А может, пойти и поднять восстание?
Но против кого его поднимать?
И это:
…я поверить не умел никак,
Когда насквозь неискренние люди
Нам говорили речи о врагах…
Романтика, растоптанная ими,
Знамена запыленные кругом…
И я бродил в акациях, как в дыме.
И мне тогда хотелось быть врагом.
И вот это:
Мы родились в большой стране — России.
Как механизм, губами шевеля,
Нам толковали мысли неплохие
Не верившие в них учителя…
Все эти стихи (и многие другие, не менее по тем временам крамольные) он читал вслух, публично. Читал в залах, переполненных стукачами. Не только штатными доносчиками, но и людьми, готовыми сообщить Куда Надо под гипнозом праха или искреннего гражданского негодования, которое, как уже было сказано, в девяноста случаях из ста было не чем иным, как сублимацией все того же тотального, мистического страха.
Может показаться, что я веду речь не о поэзии, а о чем-то ином. О гражданских добродетелях. О смелости. Но сам Коржавин, оценивая эти свои юношеские «безумства», судил о них иначе. «Я сроду не был слишком смелым», — признавался он.
Он и в самом деле сроду не был слишком смелым, и поступать так, а не иначе его вынуждало то, что Блок называл третьим делом поэта.
Здесь, как мы помним, «происходит знаменитое столкновение поэта с чернью»… Столкновение это — неизбежно. В каждую историческую эпоху оно принимает свои формы. Иногда выступая в форме конфликта поэта с не понимающей его публикой, как говорит Пушкин — с толпой, иногда — в форме конфликта поэта с цензурой.
В наше время потребность поэта во что бы то ни стало довести до конца свое третье дело неизбежно влекла за собой его арест, тюрьму, ссылку, второй арест, лагерь, гибель (как это было в случае с Мандельштамом). При более благоприятных обстоятельствах дело могло обойтись лишь ссылкой, а позже вынужденной эмиграцией (как это вышло в случае с Коржавиным).
Но своеобразие отношений, которые сложились в нашу историческую эпоху у поэта с «чернью», не сводится только к новым формам вмешательства «черни» в третье дело поэта.
Новая историческая эпоха породила множество неведомых прежним временам неодолимых препятствий и помех, бесконечно затруднивших, сделавших почти невозможным даже и первое дело поэта.
Л.Н. Толстой говорил:
Я не понимаю и не люблю, когда придают какое-то особенное значение «теперешнему времени». Я живу в вечности, и поэтому рассматривать все я должен с точки зрения вечности.

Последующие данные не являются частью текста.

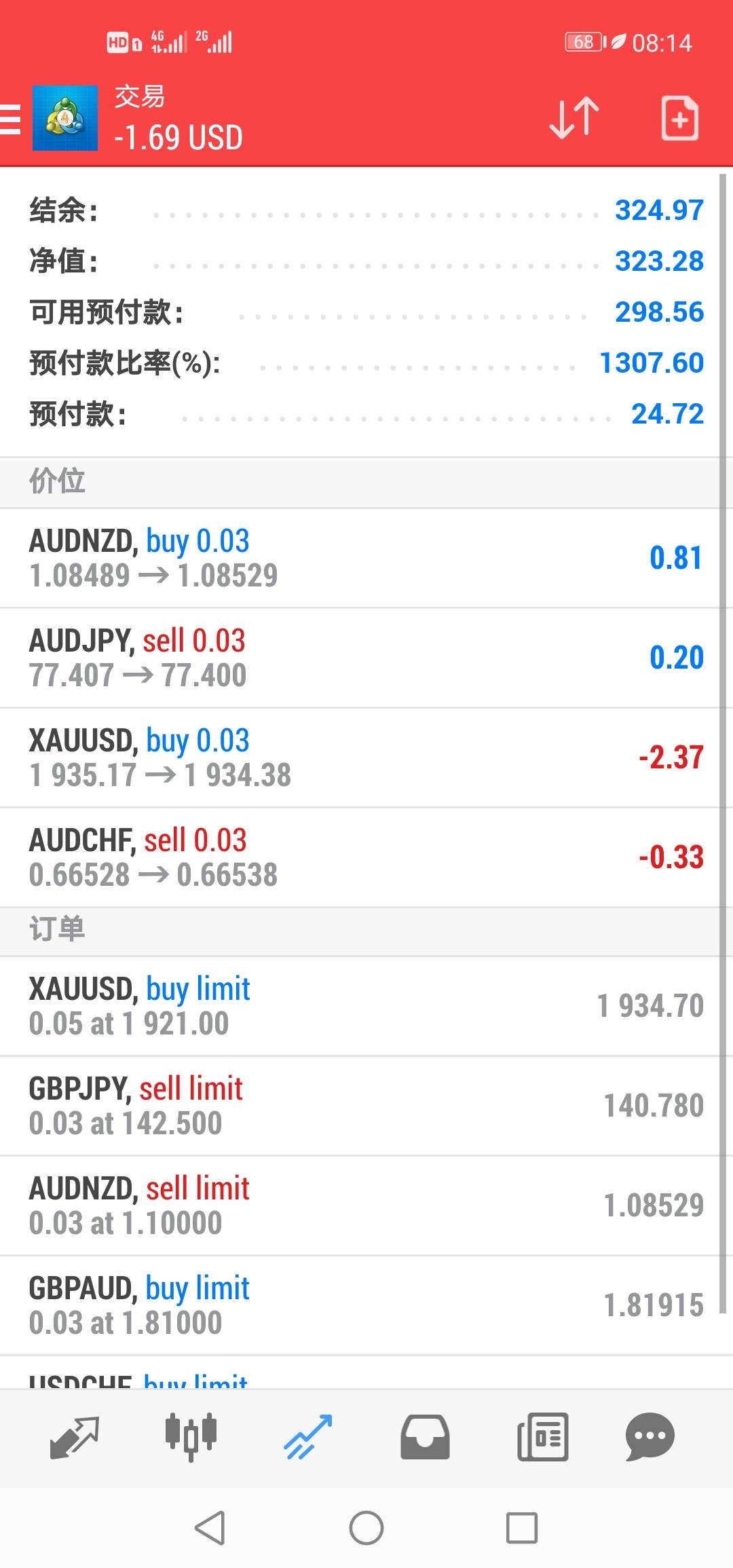Open the candlestick Chart tab

[x=191, y=1436]
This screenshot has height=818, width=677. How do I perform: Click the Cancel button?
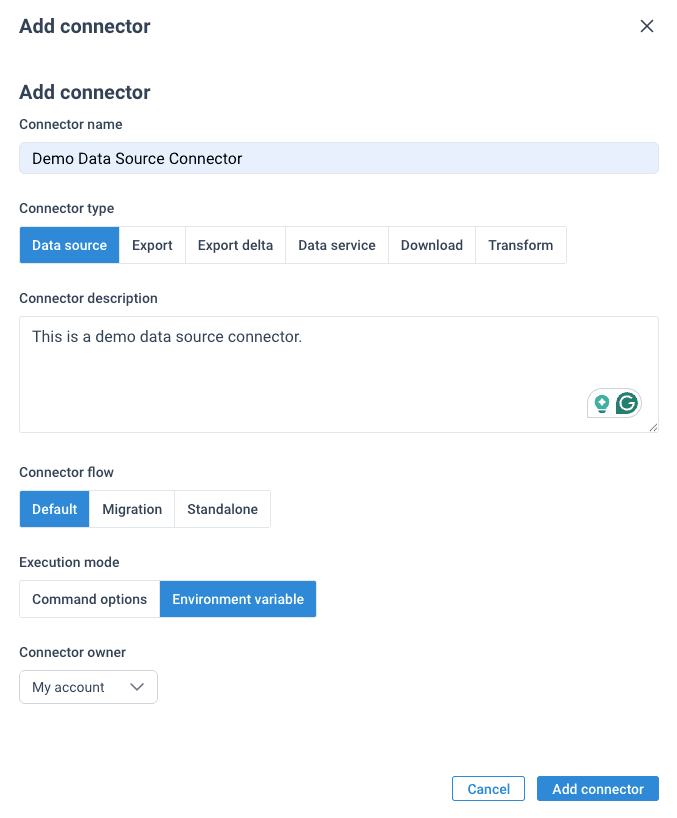488,788
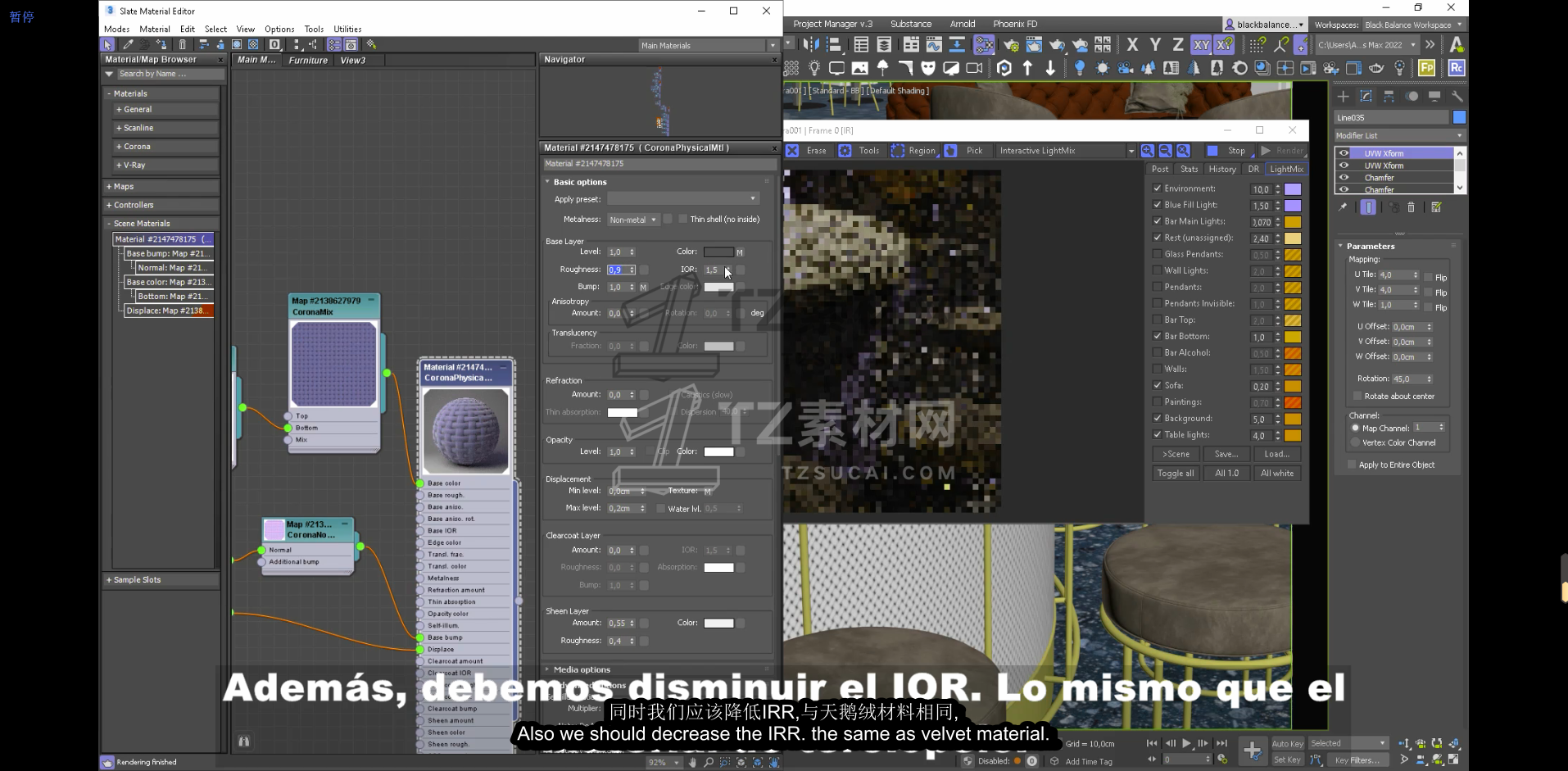Click the Select tool arrow in Slate editor
The width and height of the screenshot is (1568, 771).
[107, 45]
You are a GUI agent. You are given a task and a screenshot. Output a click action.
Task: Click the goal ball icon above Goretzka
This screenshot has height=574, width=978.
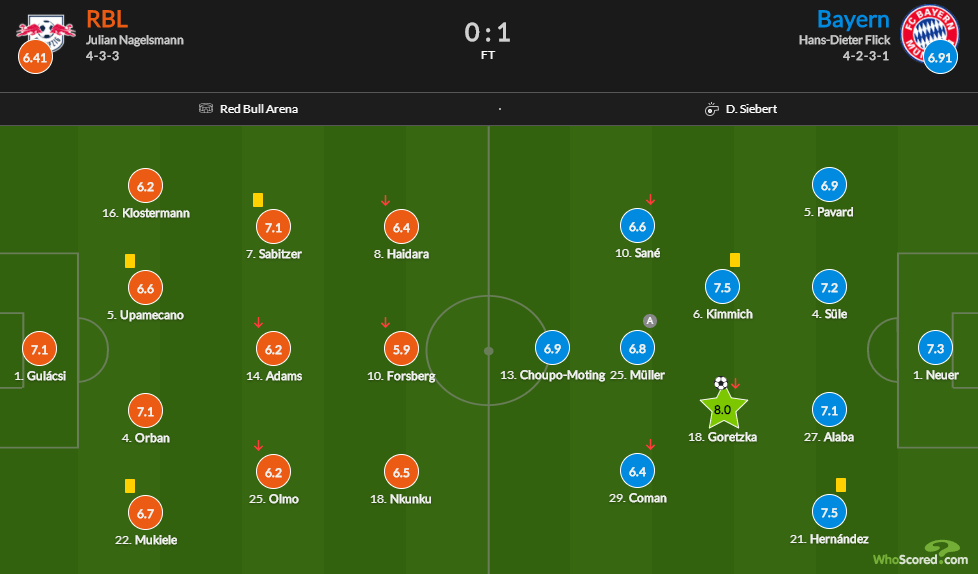tap(721, 383)
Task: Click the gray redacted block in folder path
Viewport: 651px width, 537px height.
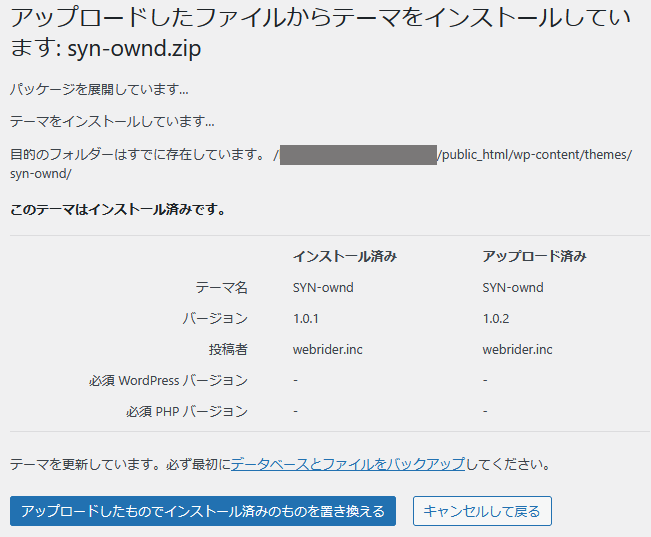Action: [x=358, y=155]
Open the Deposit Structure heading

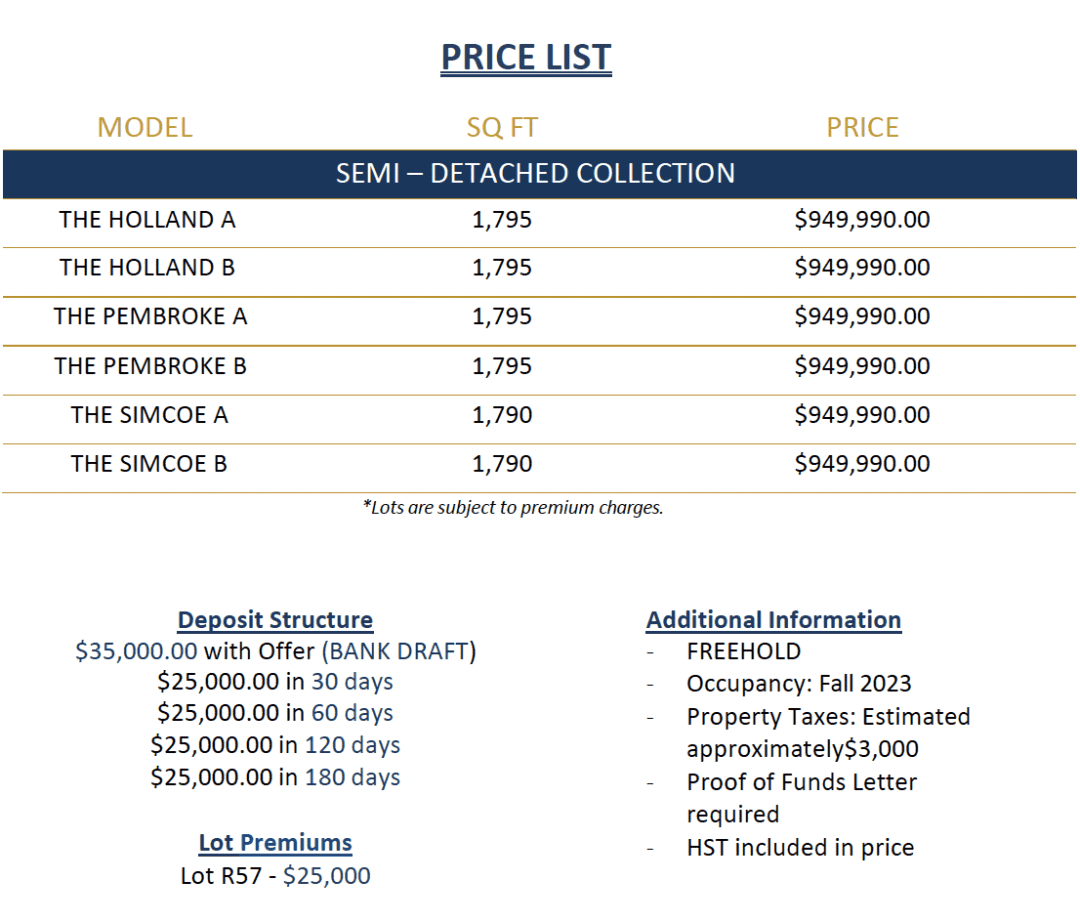pyautogui.click(x=276, y=620)
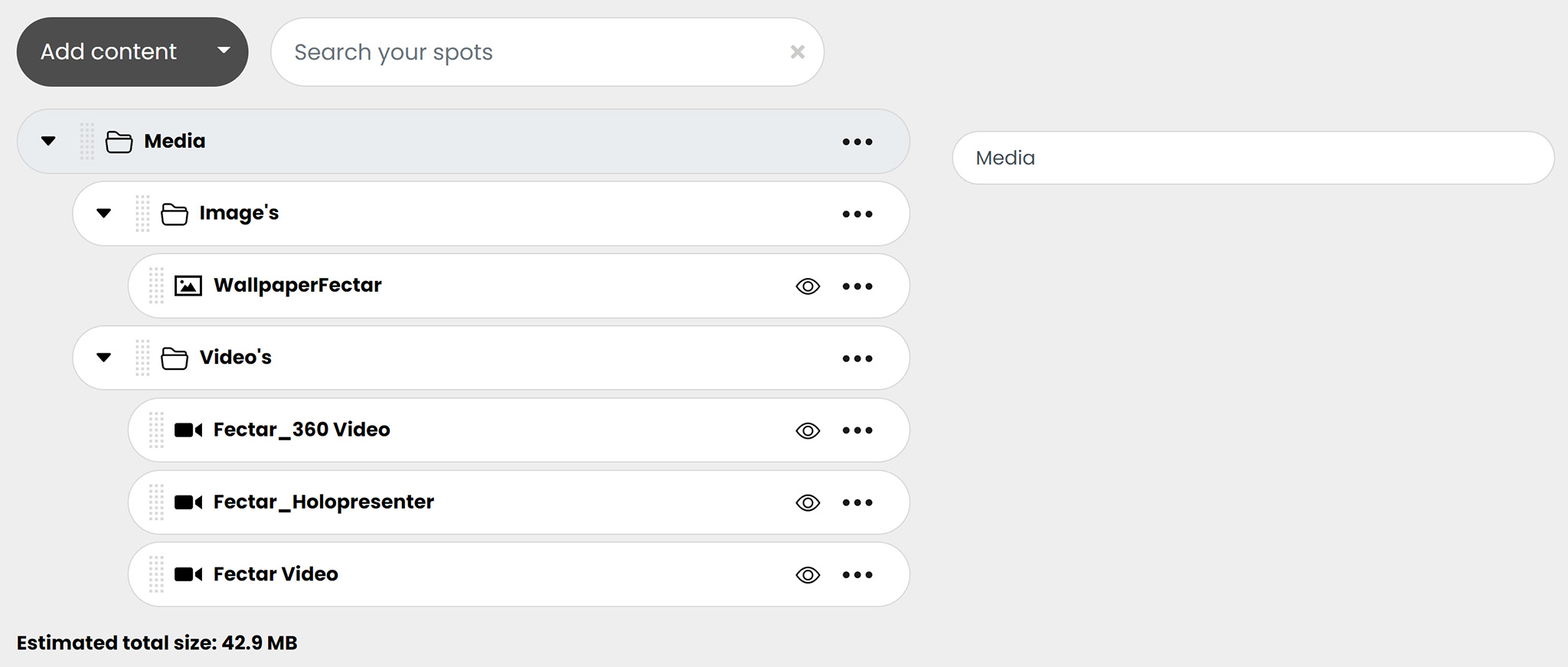1568x667 pixels.
Task: Collapse the Media folder
Action: point(48,141)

И в этом сущность всякого искусства. Поэт только потому поэт, что пишет в вечности.
В былые времена связь поэта с вечностью представлялась чуть ли не мистической. Предполагалось, что в душе поэта есть некий компас, который никогда его не подведет. Вернее, это даже не предполагалось. Это сообщалось как истина, не подлежащая сомнению:
Качка слабых мучит и пьянит.
Круглое окошко поминутно
Гасит, заливает хлябью мутной —
И трепещет, мечется магнит.
Но откуда б, в ветре и тумане,
Ни швыряло пеной через борт,
Верю — он опять поймает Nord,
Крепко сплю, мотаясь на диване.
Не собьет с пути меня никто.
Некий Nord моей душою правит,
Он меня в скитаньях не оставит,
Он мне скажет, если что: не то!
Бывали эпохи, когда «качка» была такой сильной, что все представления, все ценности оказывались перевернуты, поставлены с ног на голову. Но таинственный компас в душе поэта неизменно указывал ему, где истина. При каждой опасности увлечься, соблазниться ложью предостерегал, помогал найти единственно верное направление.
Я чуть было не написал, что в эпоху, которая выпала на нашу долю, «качка» достигла невиданной прежде силы. Но то-то и дело, что эта была не «качка». Это была гигантская магнитная буря. И немудрено, что стрелка «компаса», управляющего душой поэта, заметалась и почти совершенно утратила извечно присущее ей свойство искать и находить тот Nord, о незыблемости которого с такой высокомерной уверенностью говорил Бунин.
Понимание, что «стрелка компаса» сбилась с пути, что она указывает не туда, пришло не сразу. (К некоторым оно не пришло вовсе.)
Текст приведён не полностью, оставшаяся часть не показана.